|He, Q - PHY/PHARM/VET MED, UGA|
|Sharma, R - PHY/PHARM/VET MED, UGA|
Submitted to: Toxicologist
Publication Type: Abstract Only
Publication Acceptance Date: January 15, 2001
Publication Date: March 1, 2001
Technical Abstract: Fumonisin B1 (FB1) is a common contaminant in corn or corn products. It causes several animal diseases, and has been associated with the high incidence of human esophageal cancer and primary liver cancer in South Africa and China. Fumonisin B1 inhibits ceramide synthase, resulting in accumulation of free sphinganine and sphingosine. We previously demonstrated in mice that tumor necrosis factor alpha (TNFa) plays an important role in FB1 toxicity and the expression of TNFa mRNA in liver and kidney is increased following FB1 exposure. The objective of the current study was to investigate whether the two events, sphingoid base accumulation and TNFa induction are interdependent. An increase in the expression of TNFa mRNA occurred in LLC-PK1 cells as early as 4 hr after FB1 exposure and decreased to the control level after 8 hr. A positive linear correlation was observed between the expression of TNFa mRNA and FB1 concentration. Increases in intracellular sphinganine and sphingosine detected after 4 hr of FB1 treatment, progressively elevated until 24 hr. Exposure of the cells to sphinganine or sphingosine did not significantly alter the expression of TNFa.
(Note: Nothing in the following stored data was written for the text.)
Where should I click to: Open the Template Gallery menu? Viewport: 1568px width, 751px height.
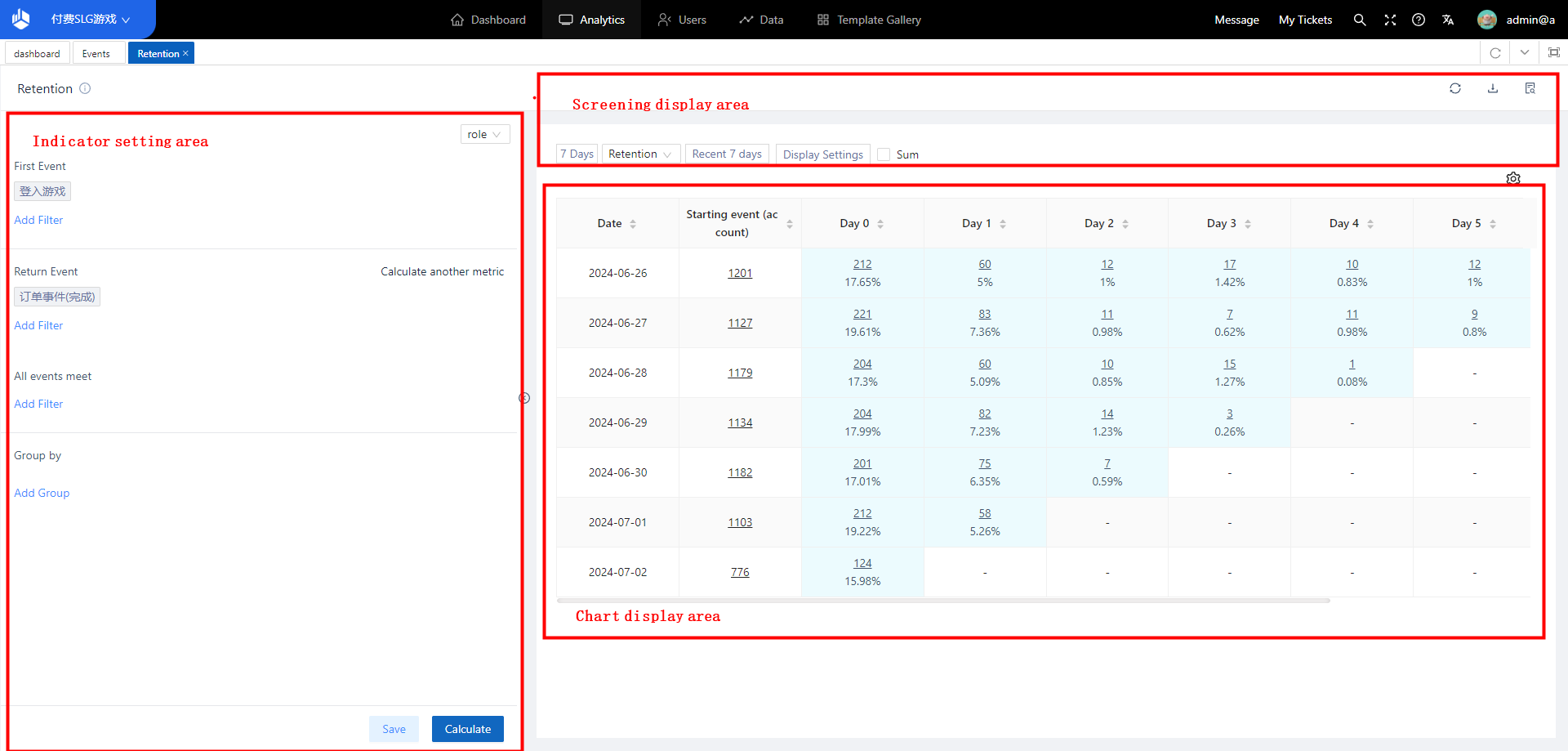869,20
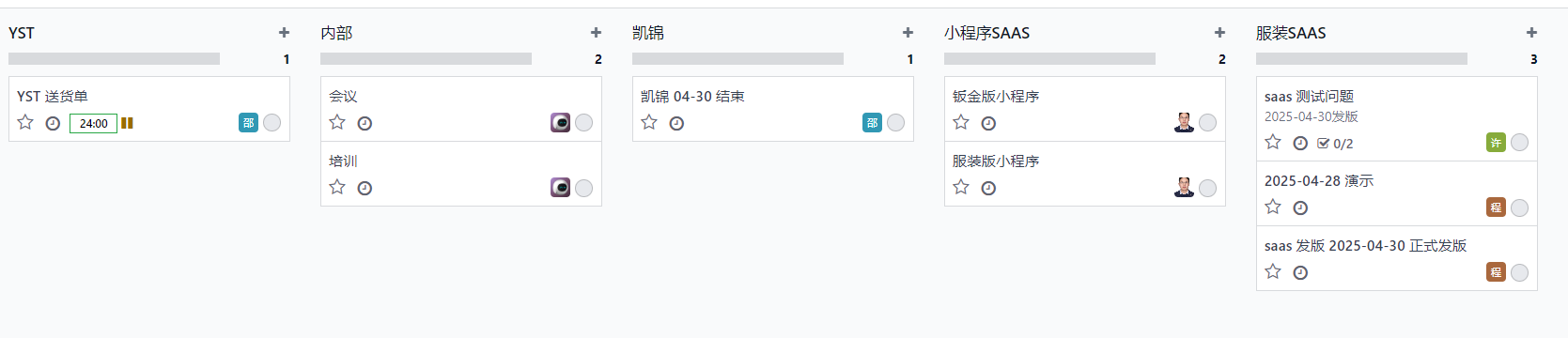Click the 服装SAAS column header
The width and height of the screenshot is (1568, 338).
(x=1291, y=33)
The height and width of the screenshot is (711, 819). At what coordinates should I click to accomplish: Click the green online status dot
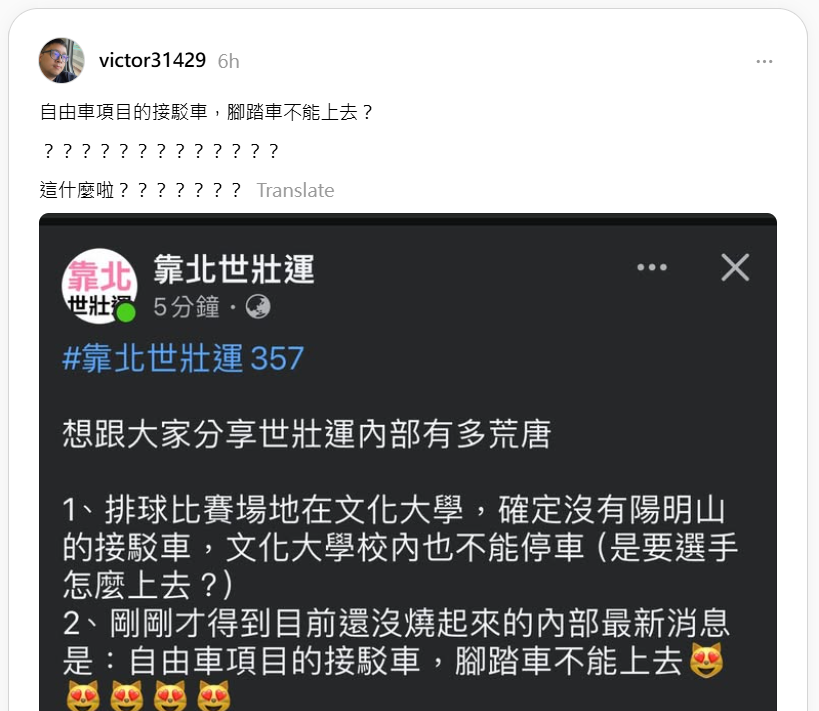click(x=126, y=313)
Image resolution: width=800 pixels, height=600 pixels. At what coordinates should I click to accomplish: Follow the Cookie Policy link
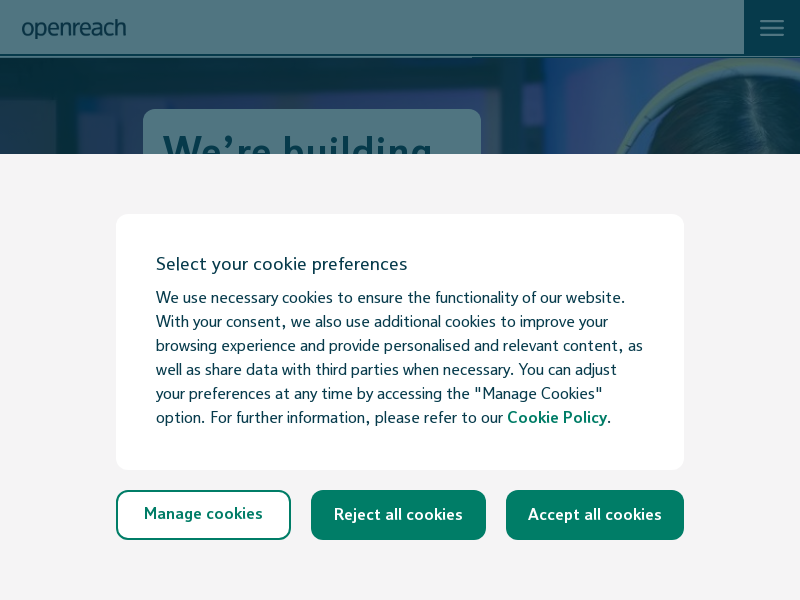[556, 418]
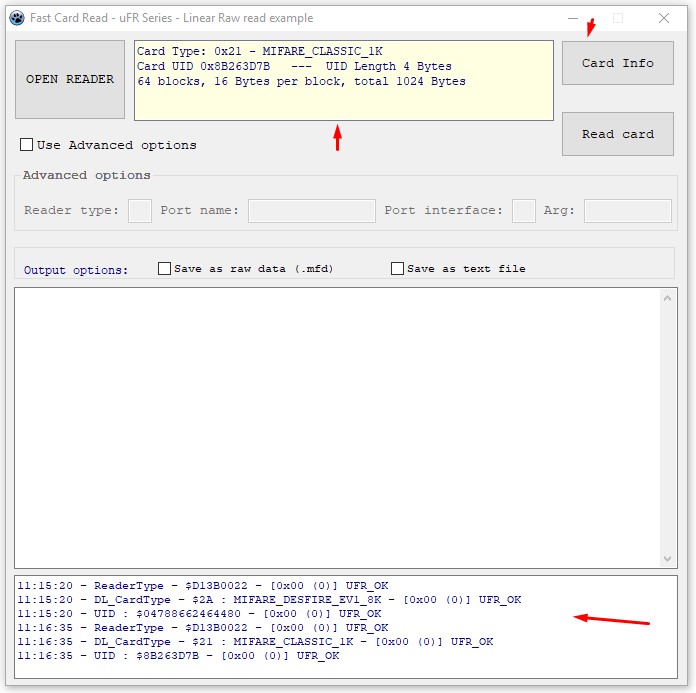Click the scroll down arrow in output area

(667, 558)
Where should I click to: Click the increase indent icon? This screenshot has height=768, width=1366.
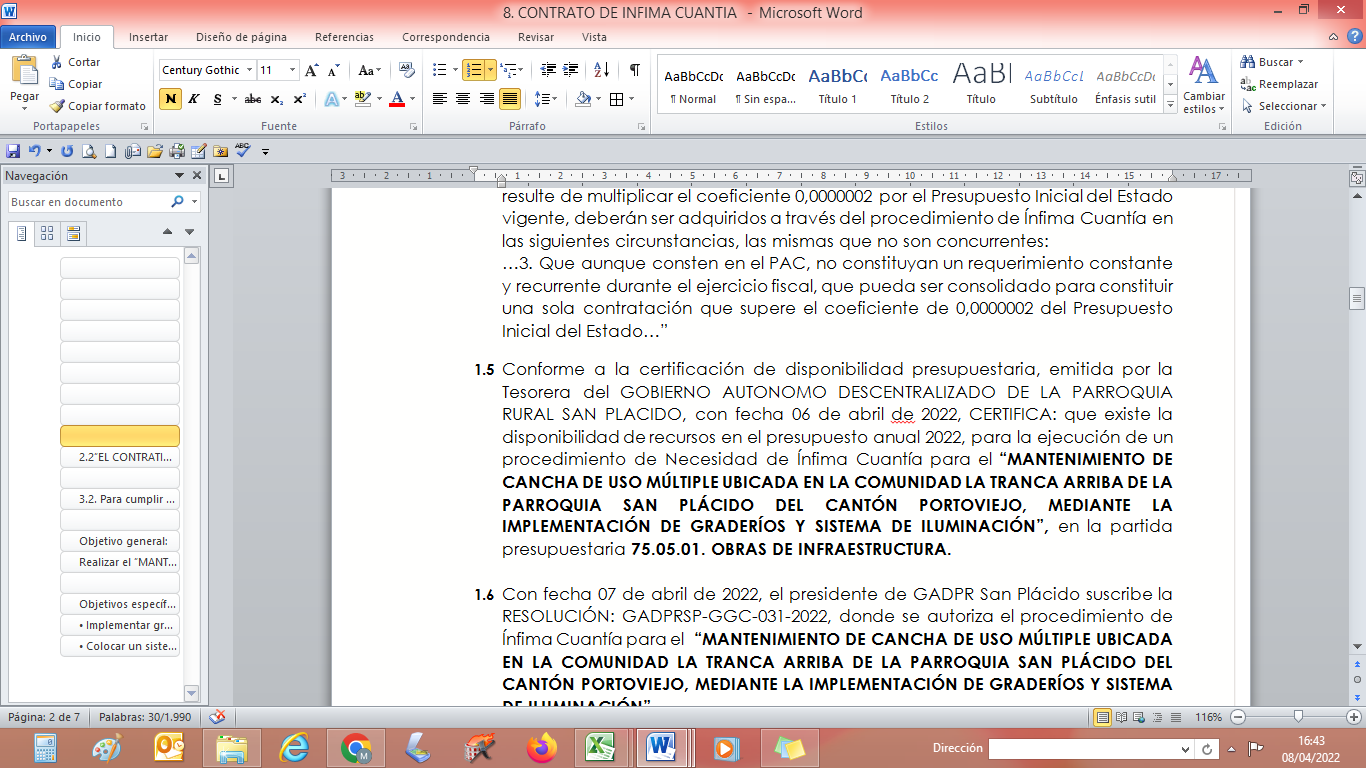(x=571, y=70)
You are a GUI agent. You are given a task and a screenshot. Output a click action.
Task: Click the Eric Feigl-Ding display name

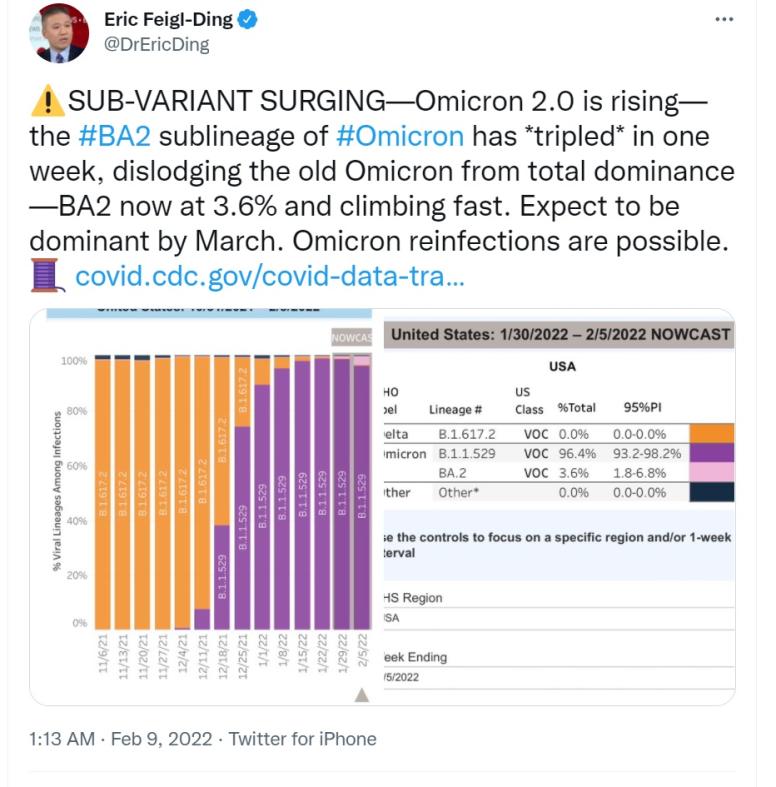click(x=167, y=19)
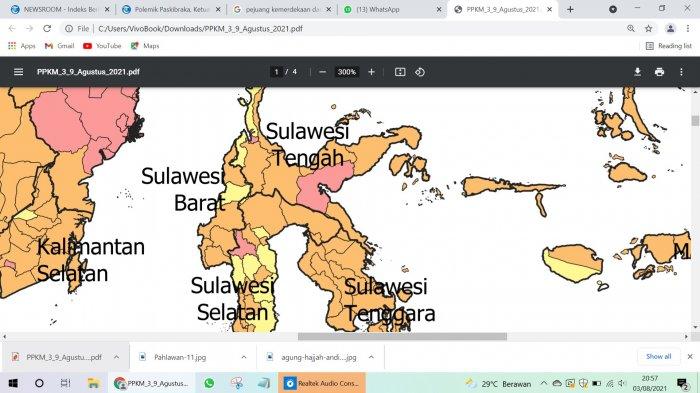Click Show all downloads link
The width and height of the screenshot is (700, 393).
[658, 356]
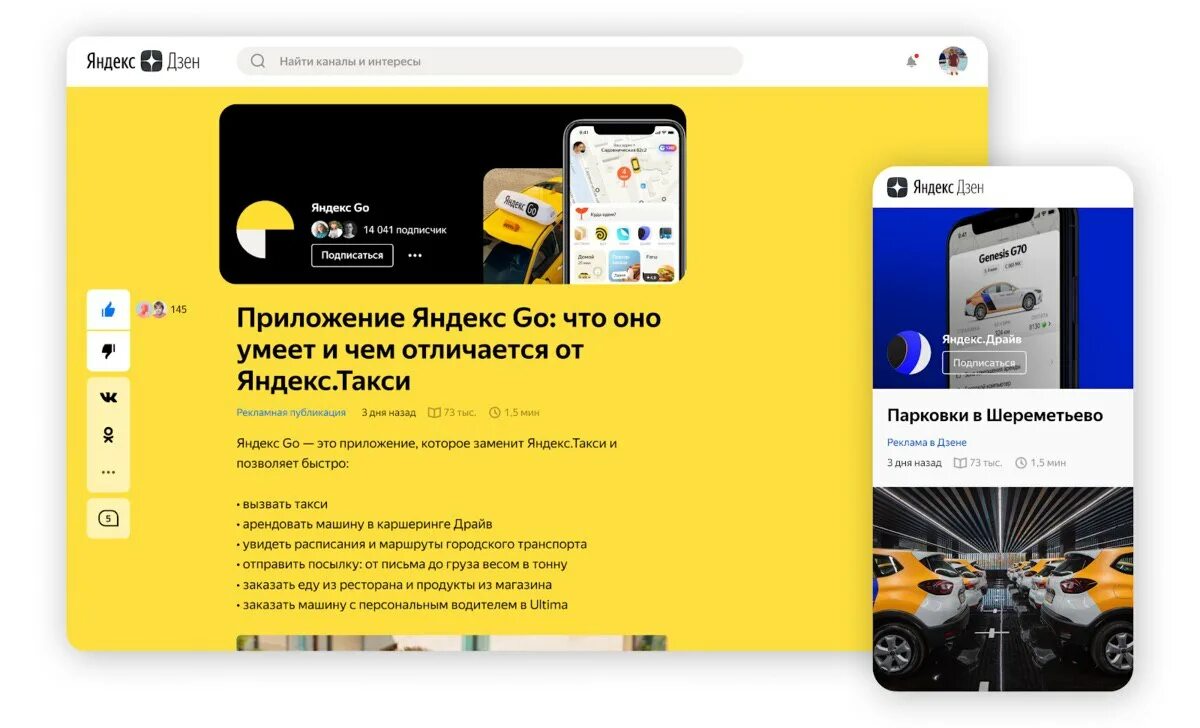Open the Яндекс Go channel round logo
The height and width of the screenshot is (728, 1200).
[x=265, y=229]
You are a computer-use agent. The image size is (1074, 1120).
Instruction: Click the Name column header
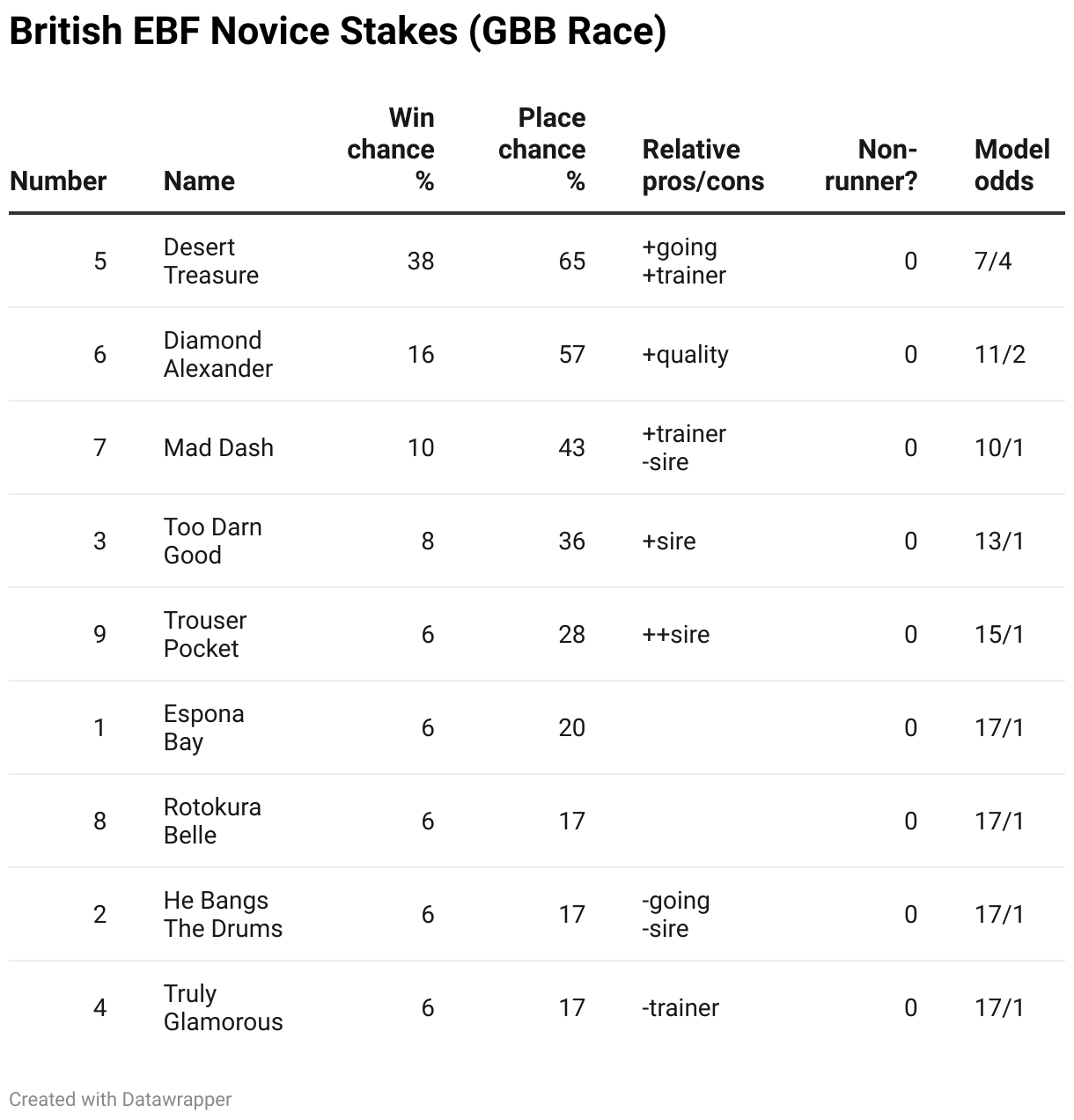pos(199,181)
Inhibition of sphingoid base accumulation by myriocin, a specific inhibitor of serine palmitoyl-transferase, the first enzyme in de novo sphingolipid biosynthesis, efficiently blocked the FB1-induced accumulation of free sphingoid bases, but did not prevent the induction of TNFa expression by FB1. Results indicate that the accumulation of face sphingoid base-induced by ceramide synthase inhibition is not required for the increased expression of TNFa in LLC-PK1 cells in response to FB1 treatment.